As mentioned in the announcement post for the new release, it is now possible to model time series using univariate ARIMA (Auto Regressive Integrated Moving Average) models. We have the capability of modeling both seasonal and non-seasonal data with these models. ARIMA modeling is an advanced, powerful and flexible modeling technique for time series with complex patterns. Popularized by Box and Jenkins in the ‘70s, they are now used extensively to model different types of time series.

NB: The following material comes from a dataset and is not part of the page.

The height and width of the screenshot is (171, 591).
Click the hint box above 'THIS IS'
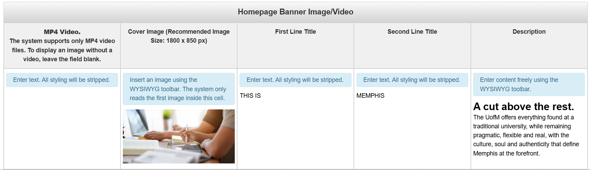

Automatic and Custom ARIMA Modeling
The basic ARIMA modeling technique is a subjective and iterative technique consisting of the following steps:
- Model identification and selection
- Estimation of autoregressive (AR), integration or differencing (I), and moving average (MA) parameters
- Model checking
One can effectively perform all these tasks using the Crystal Ball Predictor (henceforth, CB Predictor) implementation of ARIMA. But these steps are time-consuming, require in-depth knowledge of the technique, and the result might still vary when the same steps are performed by two experts. In CB Predictor, we have also added the capability of automatically estimating the best ARIMA model for a given series. In the default settings, CB Predictor automatically calculates an ARIMA model (either seasonal or non-seasonal, depending on the seasonality of the series), and adds this model in the list of results in the result window. There, the ARIMA results can be compared with the results from other classic methods.
If on the other hand, an user wants to explore ARIMA modeling herself, we have the ability of fitting custom ARIMA models to the time series in CB Predictor. In this mode, multiple ARIMA models, both non-seasonal and seasonal, can be fitted to the data, and the result of each of the model is added to the result window for comparison. Note: seasonal models can not be fitted to non-seasonal data.
|Figure 1: ARIMA UI|
|Figure 2: Advanced ARIMA Options|
As mentioned above, one can choose either the automatic ARIMA modeling or use custom models. In automatic ARIMA, based on the characteristics of the data, we evaluate a number of models for each series, and choose the one that minimizes the selected information criteria. More on this later. The advanced options are available by clicking on the ‘ARIMA Options...’ button. The dialog is shown below in figure 2.
We have used quite a few recent references available in the literature to implement the ARIMA modelling technique. Other than the classic text of Box and jenkins (), the references include the authoritative text from Hamilton () and Wei () among others. For a full list of references, please check the user manual.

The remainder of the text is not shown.